Let us have the difficult conversations without seeing ‘the other’ as enemy.
To save ourselves we must save us all.

Calling In A Paradigm Shift


I haven’t written since before Christmas what with preparing both our home and the church for the annual celebration. It was a good and full time tinged with the cyclical sadness of the anniversary of my mom’s death.
I preached Christmas and Epiphany services. Old stories. New words. And was struck again with how Christians (I can only speak to my tradition, though I believe it exists in every spiritual tradition) are charged with challenging the dominant social paradigm.
I am not interested in saving of my soul from a vengeful and angry God. I refuse to afraid of Godde. It goes against every light fiber of my being.
Nope. I am ready to call Christians to be Christians and stop being  moral puppets for right wing ideologues. Morality is not about ruling the minutia of the bedroom, the ‘place’ of women, or the arrogance of claiming that the wealthy are favored by Godde.

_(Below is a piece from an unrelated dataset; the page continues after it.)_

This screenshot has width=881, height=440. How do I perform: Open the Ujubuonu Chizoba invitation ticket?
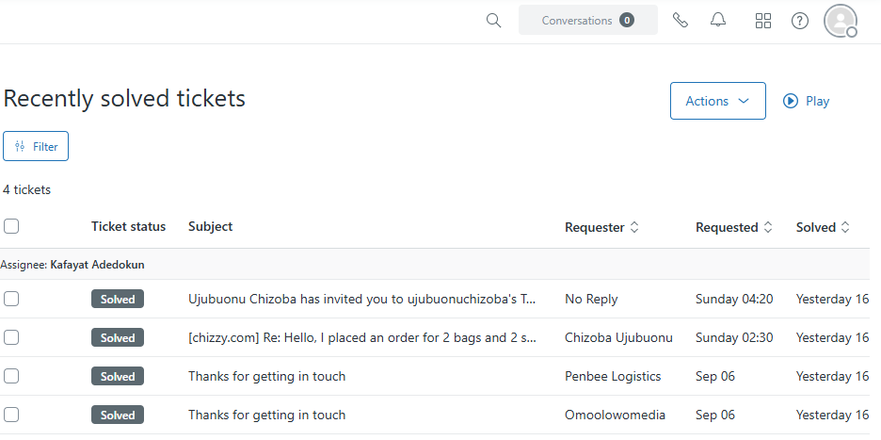point(361,299)

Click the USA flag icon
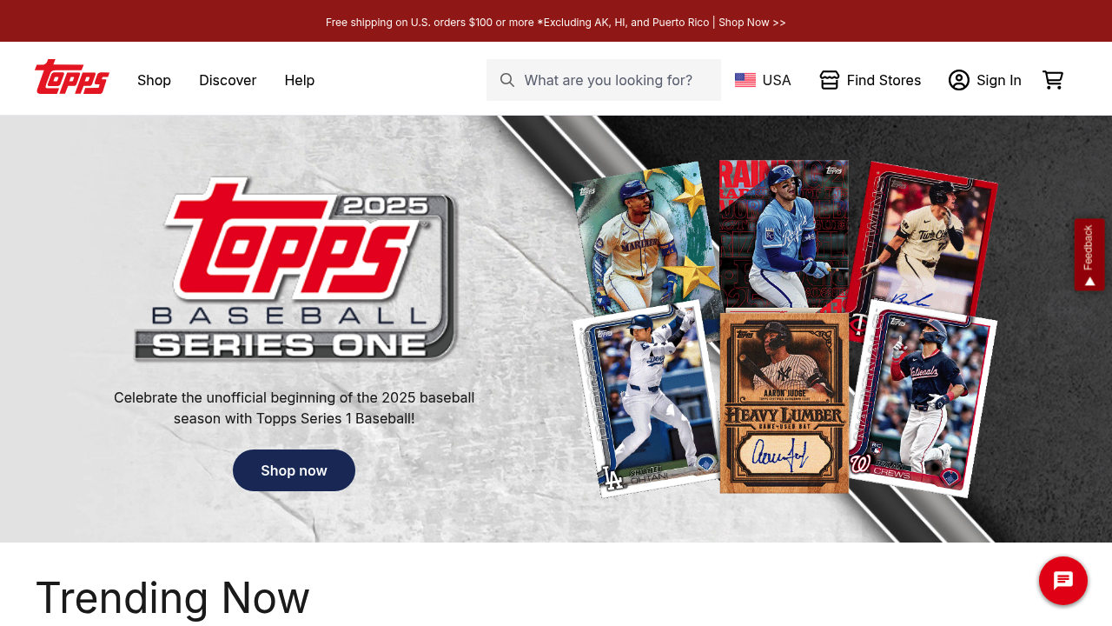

Here’s the new (for the last two thousand+ years) paradigm Christians are challenged to shift into:
– share so that there is enough for everyone: food, water, housing, healthcare
– act out of love, not warm-fuzzy feelings, but with the intent for the well-being of others
– claim the power to forgive so that you are freed from destructive impulses and a space is made for the possibility of peace.
– be a compassionate conduit of grace
– see the face of Godde in absolutely every creature you meet.
– work against oppression in all its forms
– don’t base your actions on results you can calculate but  trust the call to live in a different way
– don’t be afraid

To all you Christians and former Christians out there: it’s time to take back our faith. It has been coopted by the powerful and twisted in to shapes unrecognizable. Even as a pastor I am sometimes ashamed to say I am a Christian because of what it has (rightfully) come to mean to the majority of people. But now I want to invite all you closeted Christians, all you exes who have bitter bile in your throats, all you who have stretched beyond the confines of rigid morality, all you who have been oppressed and broken by the church to take back our faith and drink in the sweet nectar of grace.  It’s time to become the paradigm shift Christ calls us to by living it into existence. It’s time to do  the faithful work of changing the world.

 

Advent Revolution: Be Like Mary


Godde is shocking and if you aren’t shocked by  Godde then you haven’t been paying attention.
Since forever the clash of the religious has been between piety and justice. Righteousness and goodness.  Godde always strains towards the people we reject, devalue, or dehumanize. Or should I say ‘demonize’ ?  And then she goes and does something radical by inviting the people one least expects (or likes) to be Godde-with-us.
Like women. Like foreigners. Like children. Like the outsider and the oppressed.
Can you see Mary, mother of Godde-with-us, in the picture above? If not, then maybe you have been looking in the wrong places. Morality doesn’t lie in transcendence (the way Mary is usually depicted), it lies in the gritty choices of everyday life. Is what I’m doing benefitting only me or is it in service to the greater good? Do I choose to make money over clean water and air? Fair wages? Accessible healthcare? Does my vote reflect not only my interest but also those of  the  most vulnerable among us? Do I place more value in the humanity of a person than their adherence to my sexual, gender, or cultural norms?
These are the questions we need to be asking. These are the concerns to which Mary calls us to when she is overcome with thankfulness and sings an ancient song of liberation and freedom:
‘My soul magnifies our Godde,
47     and my spirit rejoices in Godde my Saviour,
48 for She has looked with favour on the lowliness of her servant.
    Surely, from now on all generations will call me blessed;
49 for the Mighty One has done great things for me,
    and holy is her name.
50 Her mercy is for those who hold her in awe
    from generation to generation.
51 She has shown strength with her arm;
    and has scattered the proud in the thoughts of their hearts.
52 She has brought down the powerful from their thrones,
    and lifted up the lowly;
53 and has filled the hungry with good things,
    and sent the rich away empty.

This is what counts as shocking to those who believe that their religion saves them from eternal damnation or that the amount of money they have amassed shows that they are favored by Godde. Which, in a way, is seductive because it gives the impression that we are in control. If I remain a virgin till marriage, don’t come out, don’t transition, don’t smoke, don’t drink, don’t curse, don’t wear make-up… then I can control my fate. But piety never protects us. Instead, it  sets up the juicy conundrum that men can both objectify and abuse women with impunity. In the name of God.
 Godde calls us  to revolutionary actions not pious acts.  Mary is overcome by Godde and her response is to give voice to Godde’s call for liberation and freedom.
In these days when we look for Godde-with-us, check out the places you don’t usually look and the people with whom you don’t feel comfortable. Women who are pushy. Immigrants. #Me, too. #Black lives matter. They are doing the holy, revolutionary work of Godde.